Test	Description	Status
`simple_query.py`	Single-turn streaming query	✓
`multi_round_chat.py`	3-round conversation	✓
`multi_round_function_calling.py`	3-round tool calling	✓
`multi_round_comprehensive.py`	3-round with image + tool calls	✓
`multi_round_image.py`	3-round vision conversation	✓

Google GenAI via Gateway (curl)¶

Multi-round tool calling tested directly via curl:

# Round 1: function call
curl -s http://localhost:44511/v1beta/models/gemini-2.5-flash:generateContent \
  -H "Content-Type: application/json" \
  -H "x-goog-api-key: your_key" \
  -d '{
    "contents": [{"role": "user", "parts": [{"text": "What is 127 * 389?"}]}],
    "tools": [{"functionDeclarations": [{"name": "calculator", "description": "Calculate math", "parameters": {"type": "object", "properties": {"expression": {"type": "string"}}}}]}],
    "toolConfig": {"functionCallingConfig": {"mode": "ANY"}}
  }'
# Expected: functionCall with calculator({expression: "127 * 389"})
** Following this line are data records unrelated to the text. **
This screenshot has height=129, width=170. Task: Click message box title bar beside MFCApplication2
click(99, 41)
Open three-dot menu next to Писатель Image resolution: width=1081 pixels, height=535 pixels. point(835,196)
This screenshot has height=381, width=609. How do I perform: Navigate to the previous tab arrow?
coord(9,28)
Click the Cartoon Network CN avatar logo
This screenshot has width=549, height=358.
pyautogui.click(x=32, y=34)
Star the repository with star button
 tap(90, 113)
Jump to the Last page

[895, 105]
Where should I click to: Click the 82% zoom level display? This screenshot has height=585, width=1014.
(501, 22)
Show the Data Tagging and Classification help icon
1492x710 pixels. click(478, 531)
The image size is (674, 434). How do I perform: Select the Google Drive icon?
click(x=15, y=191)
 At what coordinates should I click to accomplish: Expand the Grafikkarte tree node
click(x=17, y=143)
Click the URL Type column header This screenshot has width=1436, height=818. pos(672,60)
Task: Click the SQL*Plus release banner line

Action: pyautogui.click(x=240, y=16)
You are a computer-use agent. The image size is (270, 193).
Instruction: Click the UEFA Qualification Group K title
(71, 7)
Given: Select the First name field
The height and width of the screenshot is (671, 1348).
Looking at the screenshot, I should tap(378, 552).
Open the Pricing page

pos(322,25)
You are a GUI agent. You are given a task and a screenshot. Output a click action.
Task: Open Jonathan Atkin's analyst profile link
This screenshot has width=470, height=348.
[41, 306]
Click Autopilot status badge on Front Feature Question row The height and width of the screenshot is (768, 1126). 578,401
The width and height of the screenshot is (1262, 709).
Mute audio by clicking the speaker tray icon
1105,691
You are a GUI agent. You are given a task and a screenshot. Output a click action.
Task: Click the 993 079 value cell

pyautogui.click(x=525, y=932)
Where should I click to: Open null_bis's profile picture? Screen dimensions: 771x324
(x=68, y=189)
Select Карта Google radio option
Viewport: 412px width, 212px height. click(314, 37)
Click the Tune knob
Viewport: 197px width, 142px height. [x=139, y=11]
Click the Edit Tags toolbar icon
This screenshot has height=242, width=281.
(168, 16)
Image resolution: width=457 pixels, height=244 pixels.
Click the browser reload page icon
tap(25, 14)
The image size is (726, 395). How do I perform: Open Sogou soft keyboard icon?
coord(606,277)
# Round 2: send tool result, ask follow-up
curl -s http://localhost:44511/v1beta/models/gemini-2.5-flash:generateContent \
  -H "Content-Type: application/json" \
  -H "x-goog-api-key: your_key" \
  -d '{
    "contents": [
      {"role": "user", "parts": [{"text": "What is 127 * 389?"}]},
      {"role": "model", "parts": [{"functionCall": {"name": "calculator", "args": {"expression": "127 * 389"}}}]},
      {"role": "user", "parts": [{"functionResponse": {"name": "calculator", "response": {"result": 49403}}}]},
      {"role": "user", "parts": [{"text": "Now add 100 to that"}]}
    ],
    "tools": [{"functionDeclarations": [{"name": "calculator", "description": "Calculate math", "parameters": {"type": "object", "properties": {"expression": {"type": "string"}}}}]}],
    "toolConfig": {"functionCallingConfig": {"mode": "ANY"}}
  }'
# Expected: functionCall with calculator({expression: "49403 + 100"})

Round	Request	Model Response	Status
1	"What is 127 * 389?" + `calculator` tool	`functionCall: calculator({expression: "127 * 389"})`	✓
2	Tool result `49403`, "add 100 to that"	`functionCall: calculator({expression: "49403 + 100"})`	✓
3	Tool result `49503`, mode=AUTO	Text: "The result is 49503."	✓

Tested with both gemini-2.5-flash-lite and gemini-3.1-flash-lite-preview.